Have you tried setting the keep alive values? https://github.com/drone/drone/pull/2294

HI @bradrydzewski Yes, I have tried it but it can’t work.

See the setting:


agent.keepalive.time: "1s"
agent.keepalive.timeout: "5s"

Does this setting right?

The server will reject keepalive requests with a frequently under 5m by default and will result in the client from being blocked by the server. This is a built-in grpc security feature. If you want to set duration values under 5m, you need this patch https://github.com/drone/drone/pull/2295

Also note that 1s and 5s are pretty low values. Usually load balancers and proxies have 60 second default timeouts, so 30s and 15s are probably better values, respectively.

I will try the 5m value in keepalive.time without https://github.com/drone/drone/pull/2295 patch.

  agent.keepalive.time: "5m"
  agent.keepalive.timeout: "30s"

drone agent always outputs the following when the container starts in Kubernetes.
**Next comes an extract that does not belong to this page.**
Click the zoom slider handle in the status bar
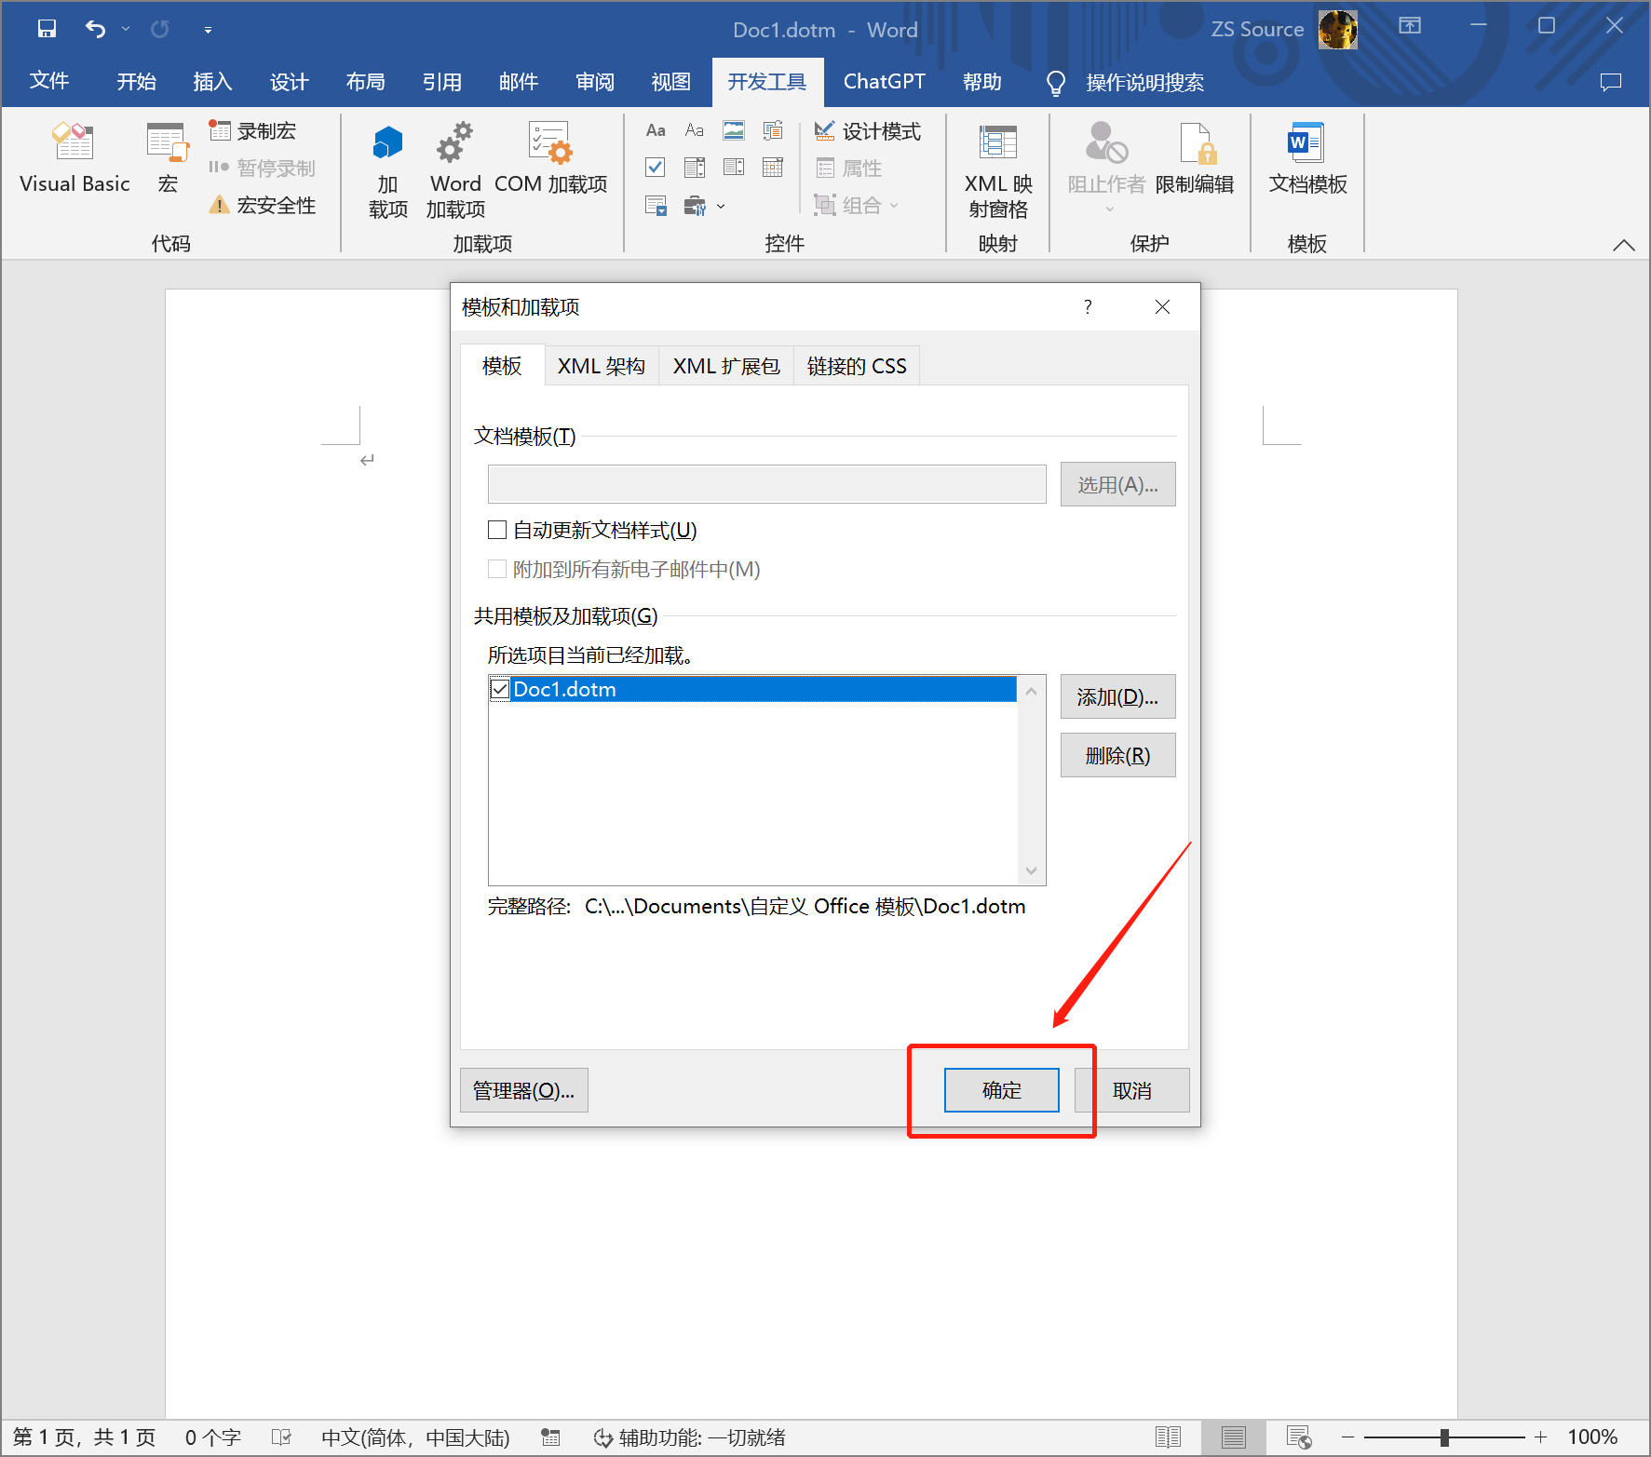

2018-01-15T01:46:00Z |DEBU| request next execution
2018/01/15 01:46:00 grpc error: done(): code: Internal: rpc error: code = Internal desc = stream terminated by RST_STREAM with error code: 1
2018/01/15 01:46:01 grpc error: done(): code: Internal: rpc error: code = Internal desc = stream terminated by RST_STREAM with error code: 1

You can see the message per second.

maybe they can help you in this thread https://github.com/grpc/grpc-go/issues/1134

I also try the patch https://github.com/drone/drone/pull/2295 and update the PermitWithoutStream as true

            grpc.KeepaliveEnforcementPolicy(keepalive.EnforcementPolicy{
                MinTime: c.Duration("keepalive-min-time"),
                PermitWithoutStream: true,
            }),

Still not working with that.